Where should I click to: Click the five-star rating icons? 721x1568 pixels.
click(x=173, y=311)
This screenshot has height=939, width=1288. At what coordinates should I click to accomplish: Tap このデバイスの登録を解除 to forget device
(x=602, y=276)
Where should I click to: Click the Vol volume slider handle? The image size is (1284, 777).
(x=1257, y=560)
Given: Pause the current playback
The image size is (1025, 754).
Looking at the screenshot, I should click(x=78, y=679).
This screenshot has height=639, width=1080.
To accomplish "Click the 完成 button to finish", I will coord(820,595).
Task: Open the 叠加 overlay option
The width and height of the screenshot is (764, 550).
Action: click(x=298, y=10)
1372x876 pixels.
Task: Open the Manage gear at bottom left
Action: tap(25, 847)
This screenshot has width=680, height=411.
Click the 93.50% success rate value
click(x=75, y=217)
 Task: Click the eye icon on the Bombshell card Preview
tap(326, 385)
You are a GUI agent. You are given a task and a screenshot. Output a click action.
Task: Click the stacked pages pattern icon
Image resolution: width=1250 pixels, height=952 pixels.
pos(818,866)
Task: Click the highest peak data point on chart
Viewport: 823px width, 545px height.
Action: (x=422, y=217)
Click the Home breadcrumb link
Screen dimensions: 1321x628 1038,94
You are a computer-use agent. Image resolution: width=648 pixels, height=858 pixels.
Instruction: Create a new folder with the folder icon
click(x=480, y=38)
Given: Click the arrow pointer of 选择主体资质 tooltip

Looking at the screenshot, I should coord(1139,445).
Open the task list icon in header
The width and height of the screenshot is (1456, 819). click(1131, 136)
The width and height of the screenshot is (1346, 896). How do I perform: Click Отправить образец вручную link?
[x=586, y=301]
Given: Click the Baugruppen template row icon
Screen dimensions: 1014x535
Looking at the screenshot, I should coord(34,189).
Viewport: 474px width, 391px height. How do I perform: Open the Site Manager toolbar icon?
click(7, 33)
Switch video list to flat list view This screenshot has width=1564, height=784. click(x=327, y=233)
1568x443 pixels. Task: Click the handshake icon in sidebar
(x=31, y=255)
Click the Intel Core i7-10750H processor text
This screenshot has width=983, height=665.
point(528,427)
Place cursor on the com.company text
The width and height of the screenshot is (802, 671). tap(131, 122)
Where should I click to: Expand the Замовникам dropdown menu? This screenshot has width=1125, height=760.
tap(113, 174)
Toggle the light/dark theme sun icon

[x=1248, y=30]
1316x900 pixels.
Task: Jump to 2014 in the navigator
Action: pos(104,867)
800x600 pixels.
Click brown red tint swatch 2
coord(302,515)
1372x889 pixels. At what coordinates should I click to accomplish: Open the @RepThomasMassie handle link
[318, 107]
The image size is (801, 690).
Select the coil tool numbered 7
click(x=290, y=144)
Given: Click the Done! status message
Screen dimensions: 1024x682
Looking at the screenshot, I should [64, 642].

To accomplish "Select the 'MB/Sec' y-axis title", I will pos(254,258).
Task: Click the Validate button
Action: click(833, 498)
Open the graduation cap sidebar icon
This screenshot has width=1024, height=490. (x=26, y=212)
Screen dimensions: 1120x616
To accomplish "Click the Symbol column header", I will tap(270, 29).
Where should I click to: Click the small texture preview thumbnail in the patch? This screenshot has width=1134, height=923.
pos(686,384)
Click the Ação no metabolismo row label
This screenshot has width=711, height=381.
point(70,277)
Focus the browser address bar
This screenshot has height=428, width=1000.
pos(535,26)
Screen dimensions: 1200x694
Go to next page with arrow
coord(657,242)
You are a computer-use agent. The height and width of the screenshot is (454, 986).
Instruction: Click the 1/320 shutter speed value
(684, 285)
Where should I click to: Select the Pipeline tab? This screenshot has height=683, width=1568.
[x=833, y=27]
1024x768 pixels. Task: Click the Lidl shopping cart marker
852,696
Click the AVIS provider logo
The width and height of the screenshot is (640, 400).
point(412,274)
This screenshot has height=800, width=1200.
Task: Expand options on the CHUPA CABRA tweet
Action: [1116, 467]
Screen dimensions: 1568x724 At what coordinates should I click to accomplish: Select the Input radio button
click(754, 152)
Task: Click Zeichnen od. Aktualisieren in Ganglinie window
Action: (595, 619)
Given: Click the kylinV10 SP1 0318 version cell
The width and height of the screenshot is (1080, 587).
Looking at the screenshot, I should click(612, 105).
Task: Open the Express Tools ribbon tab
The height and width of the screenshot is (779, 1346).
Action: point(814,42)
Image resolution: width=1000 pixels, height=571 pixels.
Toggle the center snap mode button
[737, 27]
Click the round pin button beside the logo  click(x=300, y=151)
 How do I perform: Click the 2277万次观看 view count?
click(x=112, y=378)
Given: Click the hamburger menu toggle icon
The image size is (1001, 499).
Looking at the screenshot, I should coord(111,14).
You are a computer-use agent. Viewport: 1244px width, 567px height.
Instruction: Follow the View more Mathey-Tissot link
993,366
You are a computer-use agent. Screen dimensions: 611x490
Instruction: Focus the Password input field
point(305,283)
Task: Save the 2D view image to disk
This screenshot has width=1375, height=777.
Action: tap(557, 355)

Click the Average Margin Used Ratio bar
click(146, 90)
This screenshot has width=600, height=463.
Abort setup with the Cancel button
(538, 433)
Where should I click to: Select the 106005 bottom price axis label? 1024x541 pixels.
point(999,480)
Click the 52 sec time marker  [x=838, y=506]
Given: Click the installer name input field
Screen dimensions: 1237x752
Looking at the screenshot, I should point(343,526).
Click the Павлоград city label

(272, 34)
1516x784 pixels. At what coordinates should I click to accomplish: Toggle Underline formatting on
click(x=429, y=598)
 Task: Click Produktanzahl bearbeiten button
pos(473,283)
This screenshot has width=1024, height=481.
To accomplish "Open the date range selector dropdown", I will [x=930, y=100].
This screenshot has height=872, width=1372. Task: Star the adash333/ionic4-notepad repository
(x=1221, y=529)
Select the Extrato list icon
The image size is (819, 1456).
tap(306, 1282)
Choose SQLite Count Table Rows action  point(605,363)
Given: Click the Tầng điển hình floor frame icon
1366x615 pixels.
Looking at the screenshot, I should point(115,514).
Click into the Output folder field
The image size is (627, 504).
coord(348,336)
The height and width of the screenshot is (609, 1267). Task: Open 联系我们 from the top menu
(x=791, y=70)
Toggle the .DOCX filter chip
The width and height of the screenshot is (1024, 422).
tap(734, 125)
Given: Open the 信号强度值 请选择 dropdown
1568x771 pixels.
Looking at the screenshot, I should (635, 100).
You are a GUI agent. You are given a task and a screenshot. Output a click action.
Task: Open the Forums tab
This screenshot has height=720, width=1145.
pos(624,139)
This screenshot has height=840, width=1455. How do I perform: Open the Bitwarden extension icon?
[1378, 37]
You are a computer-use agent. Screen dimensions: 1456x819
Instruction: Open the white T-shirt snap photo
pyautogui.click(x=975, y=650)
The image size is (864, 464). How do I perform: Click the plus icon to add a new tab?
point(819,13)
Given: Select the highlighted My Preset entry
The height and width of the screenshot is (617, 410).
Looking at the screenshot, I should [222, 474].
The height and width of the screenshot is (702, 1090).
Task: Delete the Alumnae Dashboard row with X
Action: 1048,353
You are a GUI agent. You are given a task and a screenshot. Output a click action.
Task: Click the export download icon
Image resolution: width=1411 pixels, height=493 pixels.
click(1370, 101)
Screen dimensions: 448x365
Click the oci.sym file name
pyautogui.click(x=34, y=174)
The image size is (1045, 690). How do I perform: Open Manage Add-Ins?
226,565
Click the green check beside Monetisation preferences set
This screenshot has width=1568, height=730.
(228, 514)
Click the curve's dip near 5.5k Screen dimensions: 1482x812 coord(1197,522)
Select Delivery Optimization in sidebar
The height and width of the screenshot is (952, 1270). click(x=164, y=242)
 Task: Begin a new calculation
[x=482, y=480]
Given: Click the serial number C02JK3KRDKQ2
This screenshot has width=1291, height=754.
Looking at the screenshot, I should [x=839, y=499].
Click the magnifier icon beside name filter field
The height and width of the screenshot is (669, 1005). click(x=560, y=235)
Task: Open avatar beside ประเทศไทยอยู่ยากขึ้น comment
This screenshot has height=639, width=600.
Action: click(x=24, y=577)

--

• [WRITTEN TASK] Please write out the rows above without any change, starting at the line that contains "Given: Click the Tầng" and stopping after the line that contains "Looking at the screenshot, I should (635, 100).". Give only those lines.

• [TASK RESPONSE]
Given: Click the Tầng điển hình floor frame icon
1366x615 pixels.
Looking at the screenshot, I should point(115,514).
Click into the Output folder field
The image size is (627, 504).
coord(348,336)
The height and width of the screenshot is (609, 1267). Task: Open 联系我们 from the top menu
(x=791, y=70)
Toggle the .DOCX filter chip
The width and height of the screenshot is (1024, 422).
tap(734, 125)
Given: Open the 信号强度值 请选择 dropdown
1568x771 pixels.
Looking at the screenshot, I should (635, 100).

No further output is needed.